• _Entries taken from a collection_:
---------------

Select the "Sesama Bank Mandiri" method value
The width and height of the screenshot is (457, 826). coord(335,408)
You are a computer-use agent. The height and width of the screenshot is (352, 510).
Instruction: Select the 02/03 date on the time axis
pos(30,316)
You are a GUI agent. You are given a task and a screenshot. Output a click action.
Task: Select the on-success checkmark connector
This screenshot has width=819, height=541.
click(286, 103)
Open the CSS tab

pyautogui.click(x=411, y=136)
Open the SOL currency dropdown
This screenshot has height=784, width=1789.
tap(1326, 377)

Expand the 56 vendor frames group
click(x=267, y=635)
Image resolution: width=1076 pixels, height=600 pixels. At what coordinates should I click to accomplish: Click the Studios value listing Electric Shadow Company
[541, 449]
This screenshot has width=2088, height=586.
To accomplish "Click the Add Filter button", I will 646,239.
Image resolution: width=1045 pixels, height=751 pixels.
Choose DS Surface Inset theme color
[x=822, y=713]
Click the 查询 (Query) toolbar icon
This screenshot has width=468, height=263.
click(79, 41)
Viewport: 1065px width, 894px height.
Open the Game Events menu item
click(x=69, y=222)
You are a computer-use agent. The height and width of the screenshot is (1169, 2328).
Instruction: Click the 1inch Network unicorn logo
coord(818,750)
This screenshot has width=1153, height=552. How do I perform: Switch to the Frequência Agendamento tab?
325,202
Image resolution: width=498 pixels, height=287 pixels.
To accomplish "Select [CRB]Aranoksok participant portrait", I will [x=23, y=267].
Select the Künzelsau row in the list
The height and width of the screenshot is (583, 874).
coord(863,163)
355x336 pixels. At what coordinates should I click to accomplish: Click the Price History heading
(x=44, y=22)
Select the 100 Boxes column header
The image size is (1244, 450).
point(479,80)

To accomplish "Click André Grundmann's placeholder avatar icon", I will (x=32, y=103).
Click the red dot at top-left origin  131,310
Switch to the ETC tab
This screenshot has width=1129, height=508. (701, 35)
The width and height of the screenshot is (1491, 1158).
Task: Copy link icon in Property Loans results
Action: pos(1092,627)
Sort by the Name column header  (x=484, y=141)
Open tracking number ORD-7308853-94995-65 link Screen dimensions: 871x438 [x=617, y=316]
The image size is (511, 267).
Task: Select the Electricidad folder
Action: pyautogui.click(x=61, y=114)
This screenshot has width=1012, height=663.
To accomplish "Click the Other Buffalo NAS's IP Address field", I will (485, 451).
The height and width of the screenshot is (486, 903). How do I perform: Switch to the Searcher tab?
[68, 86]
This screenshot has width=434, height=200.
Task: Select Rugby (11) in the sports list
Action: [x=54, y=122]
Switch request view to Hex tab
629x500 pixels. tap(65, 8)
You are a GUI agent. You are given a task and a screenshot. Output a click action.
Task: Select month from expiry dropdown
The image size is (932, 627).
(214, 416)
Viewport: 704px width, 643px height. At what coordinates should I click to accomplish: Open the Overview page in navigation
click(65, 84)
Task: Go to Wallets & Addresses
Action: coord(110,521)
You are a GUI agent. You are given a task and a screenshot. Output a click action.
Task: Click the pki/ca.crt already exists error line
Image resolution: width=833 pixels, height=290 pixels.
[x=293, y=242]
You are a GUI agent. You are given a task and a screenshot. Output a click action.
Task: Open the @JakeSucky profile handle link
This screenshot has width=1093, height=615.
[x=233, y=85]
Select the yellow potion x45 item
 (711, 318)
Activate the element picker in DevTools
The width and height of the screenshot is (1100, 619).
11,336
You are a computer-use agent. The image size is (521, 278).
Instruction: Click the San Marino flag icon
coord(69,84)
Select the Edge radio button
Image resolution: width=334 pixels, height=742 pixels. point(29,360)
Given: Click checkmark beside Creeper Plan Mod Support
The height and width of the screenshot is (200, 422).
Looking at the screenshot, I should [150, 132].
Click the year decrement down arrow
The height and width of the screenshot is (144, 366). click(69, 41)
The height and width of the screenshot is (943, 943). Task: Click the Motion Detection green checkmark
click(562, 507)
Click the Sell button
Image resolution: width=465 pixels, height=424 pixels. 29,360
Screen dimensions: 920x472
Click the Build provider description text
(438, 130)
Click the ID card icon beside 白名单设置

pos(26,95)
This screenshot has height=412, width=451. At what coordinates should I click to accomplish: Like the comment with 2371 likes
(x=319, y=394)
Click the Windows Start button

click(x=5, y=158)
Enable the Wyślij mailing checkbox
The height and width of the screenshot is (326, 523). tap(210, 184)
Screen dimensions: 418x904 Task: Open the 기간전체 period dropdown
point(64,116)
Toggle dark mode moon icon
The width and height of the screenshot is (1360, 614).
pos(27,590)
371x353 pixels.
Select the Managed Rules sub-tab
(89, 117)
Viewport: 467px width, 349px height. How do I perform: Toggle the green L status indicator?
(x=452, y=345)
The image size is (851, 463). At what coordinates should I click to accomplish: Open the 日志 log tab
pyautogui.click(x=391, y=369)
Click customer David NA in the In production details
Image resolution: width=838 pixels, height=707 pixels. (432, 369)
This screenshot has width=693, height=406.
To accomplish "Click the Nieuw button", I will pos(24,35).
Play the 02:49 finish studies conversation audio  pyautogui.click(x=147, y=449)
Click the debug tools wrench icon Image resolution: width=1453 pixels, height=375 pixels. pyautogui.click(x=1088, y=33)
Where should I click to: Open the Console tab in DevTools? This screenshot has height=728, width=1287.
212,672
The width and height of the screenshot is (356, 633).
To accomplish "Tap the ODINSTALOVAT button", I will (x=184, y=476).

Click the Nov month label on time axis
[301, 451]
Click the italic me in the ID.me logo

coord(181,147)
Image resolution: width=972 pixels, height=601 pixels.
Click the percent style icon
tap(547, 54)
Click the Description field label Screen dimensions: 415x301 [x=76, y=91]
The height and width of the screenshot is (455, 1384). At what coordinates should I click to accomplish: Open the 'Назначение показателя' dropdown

---------------

• _HOW TO COMPLETE THIS TASK_: Only a number is wanted here: the count of lines above that contain the word "computer".

• _SOLVED PROBLEM_: 3